Leventhal et al.'s (1980) self-regulatory model is a model about "illness beliefs" and provides a framework for understanding the self-regulation processes that determine health-related behaviours, such as self-management. It is made up of interrelated components.
The first component is the interpretation of the health problem. People confronted with a health problem, in this case, BD, must first get to grips with the health problem itself and what it seems to them to involve. The ways in which people think about (interpret) their health problem creates a representation of that problem. This representation gives personal meaning to the health problem and is organised around five themes:
(1) What is it? (identity): the label given to the health problem such as a medical, or self-diagnosis.
(2) Why has it happened? (cause): the perceived cause of the health problem, which can, for example, be based on cultural ideas, myths or medical knowledge.
(3) How long will it last? (time line): an estimation of how long the health problem or the phase of the health problem will last, and whether it will recur.
(4) What effects will it have? (consequences): a prediction about possible effects on the person's life, which can be about finance, relationships, the person's own health, etc., and can be seen as positive or negative, and serious or minor.
(5) What can I do to make it go away? (cure/control): the possibility that the health problem can be cured or ameliorated and perceptions of control over the health problem by the client and/or others.
The second component concerns how an individual copes with or manages his or her own health problem.

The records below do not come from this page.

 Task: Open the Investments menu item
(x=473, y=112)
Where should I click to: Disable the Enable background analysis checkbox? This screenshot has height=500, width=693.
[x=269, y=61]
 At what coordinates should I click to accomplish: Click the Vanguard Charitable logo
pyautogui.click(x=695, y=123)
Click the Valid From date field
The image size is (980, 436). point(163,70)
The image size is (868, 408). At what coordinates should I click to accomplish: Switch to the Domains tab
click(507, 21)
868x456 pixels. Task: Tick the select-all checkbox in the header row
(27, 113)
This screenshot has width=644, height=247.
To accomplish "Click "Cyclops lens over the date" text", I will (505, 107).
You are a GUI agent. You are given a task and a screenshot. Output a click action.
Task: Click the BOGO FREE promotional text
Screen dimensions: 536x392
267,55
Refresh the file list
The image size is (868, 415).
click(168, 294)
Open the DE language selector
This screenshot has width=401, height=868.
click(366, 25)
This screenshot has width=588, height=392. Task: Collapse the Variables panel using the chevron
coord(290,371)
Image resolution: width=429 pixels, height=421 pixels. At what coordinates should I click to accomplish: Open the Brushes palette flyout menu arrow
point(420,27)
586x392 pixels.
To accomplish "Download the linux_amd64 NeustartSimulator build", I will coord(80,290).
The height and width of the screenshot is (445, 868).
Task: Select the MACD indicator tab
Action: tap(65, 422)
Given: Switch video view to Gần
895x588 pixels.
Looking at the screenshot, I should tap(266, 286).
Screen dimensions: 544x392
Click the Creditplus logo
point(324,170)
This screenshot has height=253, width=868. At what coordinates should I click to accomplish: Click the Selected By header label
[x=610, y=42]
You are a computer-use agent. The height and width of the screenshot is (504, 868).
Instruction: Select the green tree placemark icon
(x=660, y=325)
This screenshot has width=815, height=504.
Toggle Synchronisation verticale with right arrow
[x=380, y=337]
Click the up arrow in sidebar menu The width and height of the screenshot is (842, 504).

According to Leventhal et al., beliefs or cognitive representations about the health problems described above provide a framework which functions to guide a return to, or maintenance of, a state of good health. Two broad forms of coping have been described. These are "approach coping (for example, "take the pills" or "joining self-management groups") and "avoidance coping" (for example, disengagement or venting).
The third component is the individuals' appraisal of their coping strategy. The individual evaluates the effectiveness of the coping strategy and decides whether to continue it or use a new one. Not everyone will move to this stage, especially where avoidance is a form of coping, and is not recognised as such.
Leventhal et al. postulate that the association between health problem representations and emotional responses, such as fear, can lead to avoidance coping as a protective measure. For example, if self-management is seen as symbolic of having a feared health problem, then non-adherence, or changing the identity of the health problem to something more trivial, may be a strategy to avoid exposure to threat.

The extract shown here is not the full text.